The coming elections in Kenya are promising to be very competitive and aspirants are using all manner of tactics to win the race.
But what has caught my eye during the on-going political party nominations are women in the contest for the County Women’s Representative. The run-up has attracted a large array of women from all sorts of background and professions.
They are using varied campaign styles to woo votes from the electorate. But what is interesting is that the women, across counties and across the political divide have turned the contest to be a show of who can pose best, who is more beautiful or who has the best slogans to attract the youth.
This is well portrayed in the campaign posters glued on all and any surface which can take them such as walls and electric posts.
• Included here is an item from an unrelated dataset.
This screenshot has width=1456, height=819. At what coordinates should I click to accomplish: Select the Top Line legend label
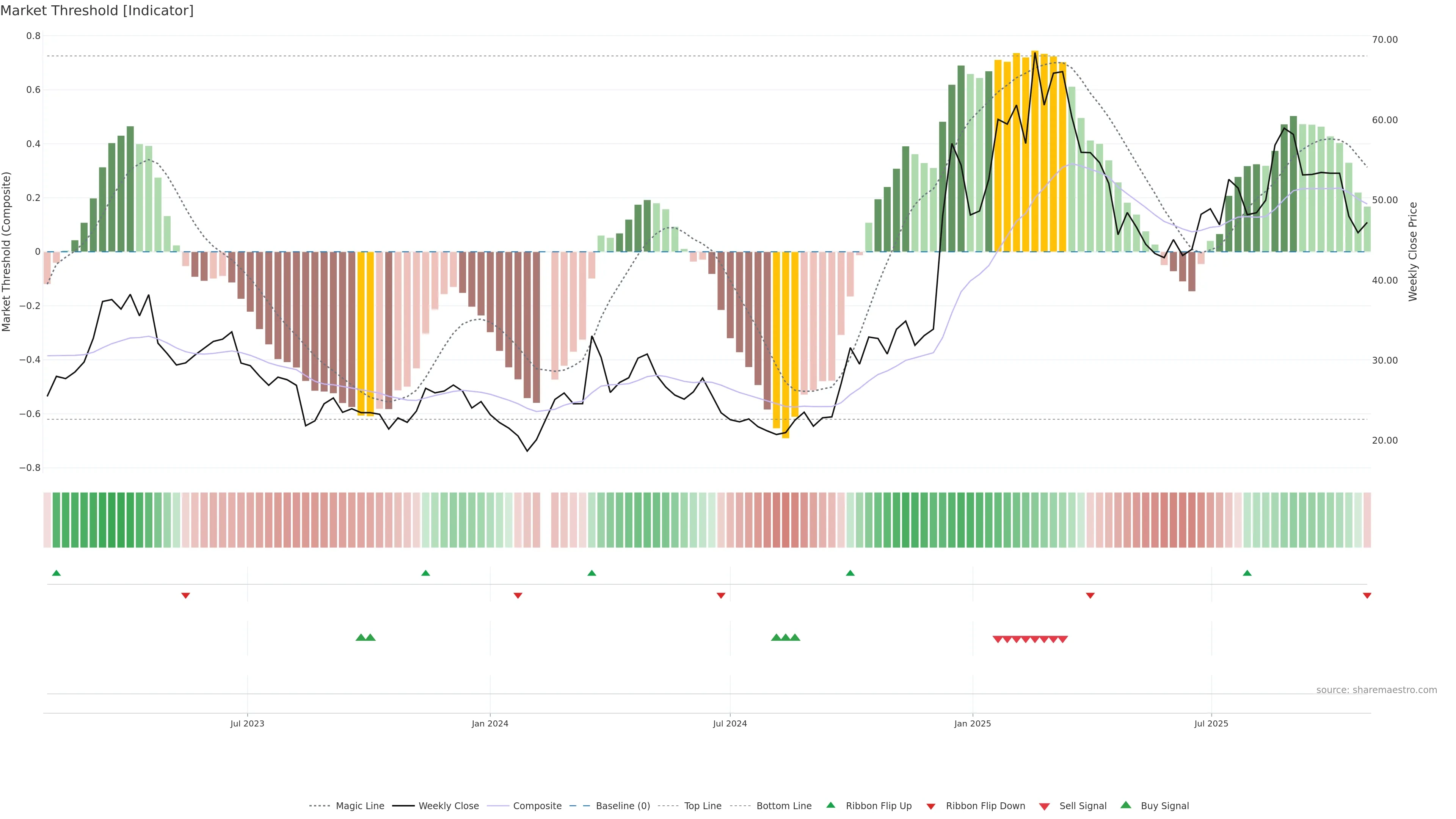703,805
In the posters, some of the women are scantily dressed and others have posed seductively.
The slogans are catchy. The ones that I have seen so far include: “Msupa na Kazi” “Mama na Masomo”, “Toto si Totois wa Nairobi”, “Miss B Tosha”, “Bae wa Nairobi”, “Msupa na Kazi”. And “Manzi wa Nai”.
The posture and the slogans seem to suggest that the women are focused on wooing the youth to vote for them, and considering their large numbers, the youth-leaning aspirants may find their way into Parliament. Whether posing like this is orthodox or not is a debate for another day. They are all beautiful, I can give them that, and it seems they expect beauty to translate into votes.
Yes, I know that men too are using tactics to try and destabilize their opponents for the Parliamentary and County Assembly seats, such as kidnapping opponents and kidnapping themselves to win sympathy votes.
The fact that Kenyans are tolerating, and even seeming to like what they are seeing on the posters is enough evidence that the Kenyan electorate has changed drastically over the years. Today’s youth, who make up the majority of voters, have values and norms which are way different from those of older generations.
I can’t wait to see what happens next, when these women get to Parliament. If this happens the August 2017 elections may well turn out to be a beauty contest where the public will have elected the forty seven finalists. We may, thereafter, want to ask Parliament to host a Miss Kenya Parliament Beauty Pageant so as to select Miss Parliament and the runners up.
Yet on the other hand, this may turn out to be sweet relief, where Kenyans shun the ethnicity, party affiliation and other filters and focus on electing suitable candidates on the basis of issues, even if the issue that brings them together is beauty and pose styles.
It is said that ‘the end justifies the means’. What will happen in the end, only time will tell.
Let us hope that apart from beauty, the next Women’s Representative in all counties will effectively play the three crucial roles that are expected of Parliamentarians by the constitution, namely, legislation, representation and oversight.